Recommend Cereals with the Correlation Coefficient

Today's post is about how to recommend things. Concretely, we are going to perform a basic implementation of an item-to-item recommender by using the Correlation coefficient we explored in another post.

To explore this idea, we will be using a Cereals dataset I downloaded from Kaggle. You can download the dataset from here.

The dataset contains about 77 different cereals with some interesting nutritional features such as calories, protein, fat, sodium, carbohydrates, sugars, vitamins, etc.

import numpy as np
import pandas as pd
import seaborn as sns

import matplotlib.pyplot as plt

Now, let's load the data and select only the nutritional attributes we want to use:

data = pd.read_csv('data/cereals-products.csv')
data = data[['name','calories','protein','fat','sodium', 'fiber', 'carbo', 'sugars', 'potass', 'vitamins']]

As you can see, there are 77 different kinds of cereal, each one described by 10 features. The objective is to calculate a metric that can tell us how "similar" is one cereal to the other. That metric is the Pearson Correlation Coefficient.

Numpy has the corcoeff method that allows us to calculate the correlation coefficient of all cereals at once! We will use the data loaded to estimate the correlation between cereals. This will generate a correlation matrix with dimensions [77,77].

To calculate the Pearson matrix, we just need the numerical attributes, so we will avoid putting the "name" column as this has no use, for now.

pearson_matrix = np.corrcoef(data[data.columns[1:]])

The pearson_matrix is a 77x77 matrix of the correlations between cereals. To visualize this, we will use the seaborn library with the following code.

plt.figure(figsize = (16,16))

sns.heatmap(pearson_matrix, 
        xticklabels=data["name"],
        yticklabels=data["name"],
        fmt="d")

Let's remember that the correlation measures the level of the linear relationship between two lists. If the correlation is perfect, then it will be 1.
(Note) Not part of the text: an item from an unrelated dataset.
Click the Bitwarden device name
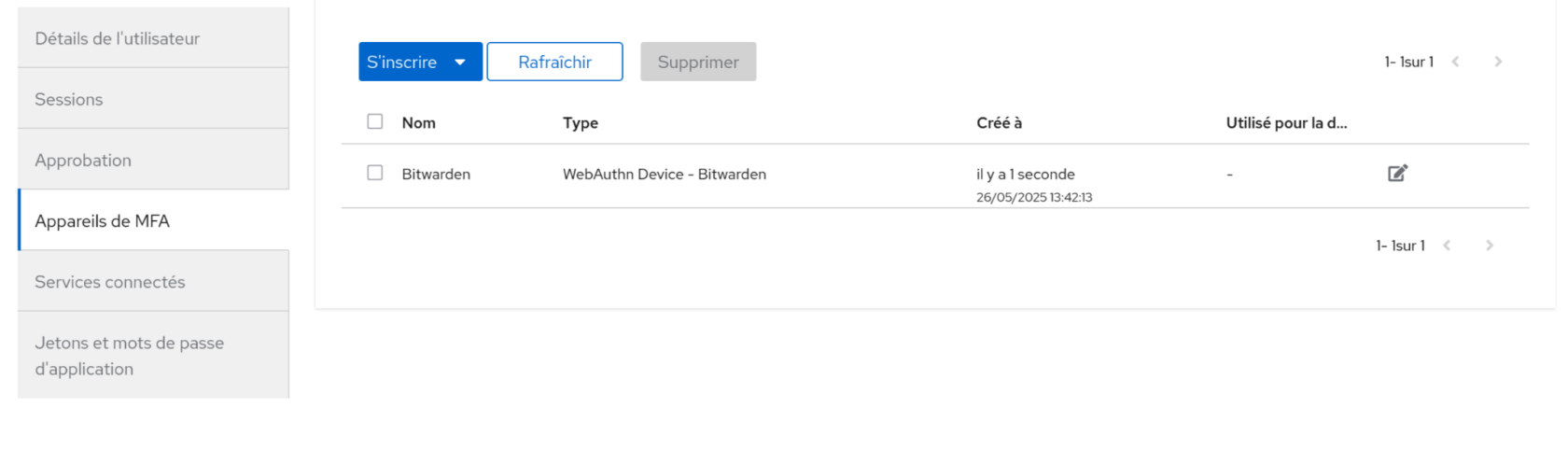 436,175
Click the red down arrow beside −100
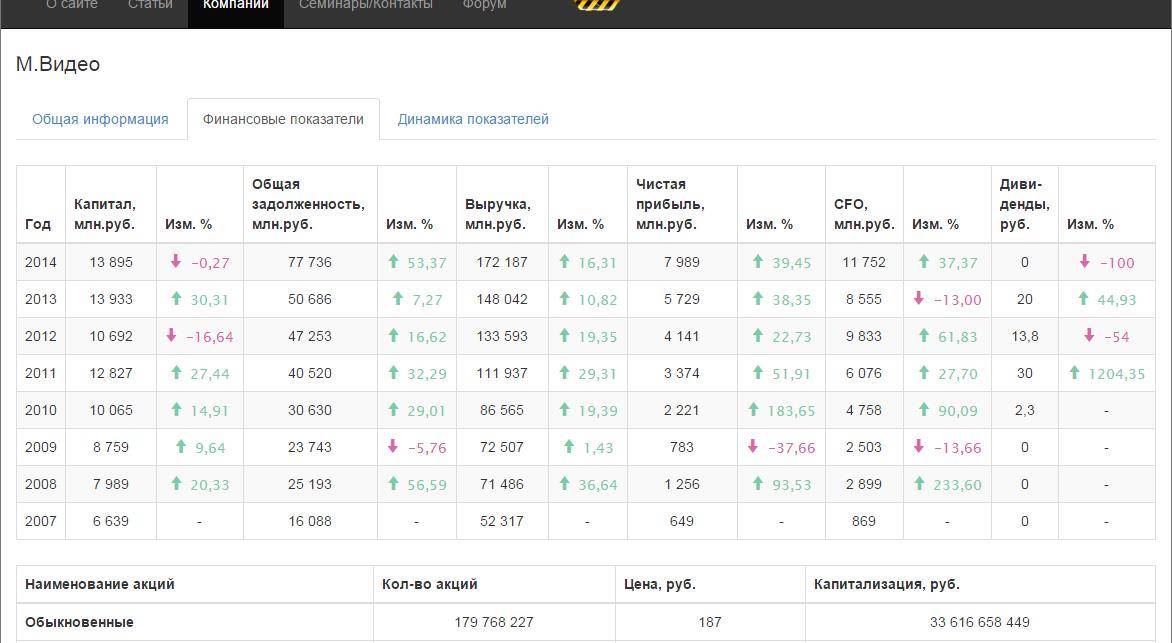The image size is (1172, 643). (x=1085, y=262)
The pearson_matrix is all we need now to search for cereals that are similar. The idea is that if we choose "Special K", for example, we look into the pearson_matrix for those cereals that have the highest correlations. Is that simple! All we need to do now, is create a method "recommend" which will search in the pearson_matrix the top-k most similar cereals.

The code looks like this:

def recommend(cereal_name, top_k):
    cereal_names = data["name"]
    index = list(cereal_names).index(cereal_name)
    coeff = pearson_matrix[index]
    df = pd.DataFrame({'pearson':coeff, 'name' : cereal_names}).sort_values('pearson', ascending=False)
    return df.head(top_k)

This method returns the list of cereals names sorted by their respective pearson coefficient.
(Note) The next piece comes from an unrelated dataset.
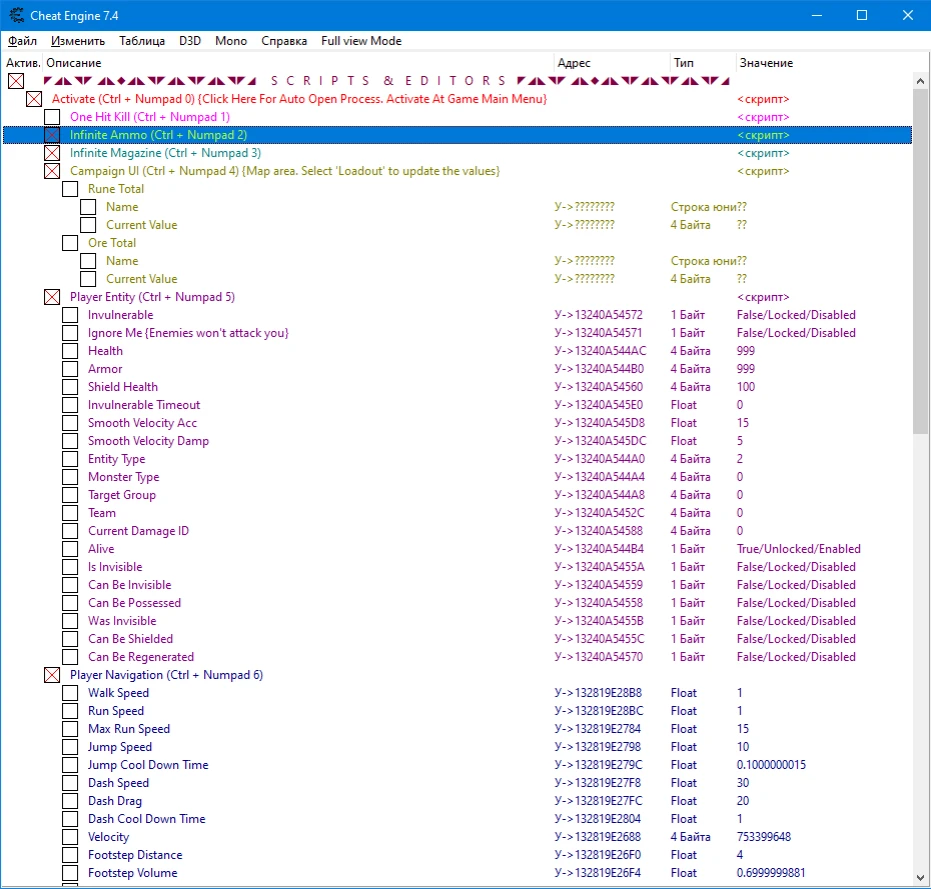Screen dimensions: 931x889
Task: Click the vertical scrollbar thumb
Action: (921, 260)
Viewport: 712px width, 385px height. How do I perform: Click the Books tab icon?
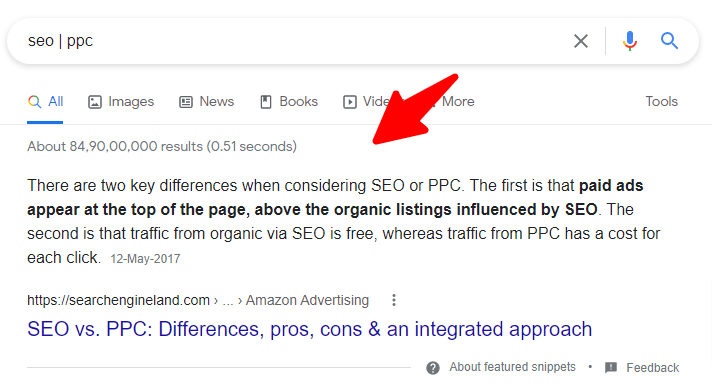coord(266,102)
Let's search for "Special K" to get the top 10 most similar cereals:

recommend("Special K", 10)

What about "100% Bran"

recommend("100% Bran", 10)

Final Thoughts:

The correlation coefficient is used as a similarity measure to find other products that are mathematically similar, based on the data attributes.
If this recommender is used in a commercial setting, it should be used as tool to find replacement cereals or similar cereals in terms of nutritional values, not flavor.
The person matrix calculated here should be persisted somewhere so that this is not estimated on every call. If new products are added, the matrix should be generated again.
This technique shown here works also with other types of data such as categorical data or text. In the case of categorical data, variables should be one-hot encoded. If used with text, then the text should be converted into tokens.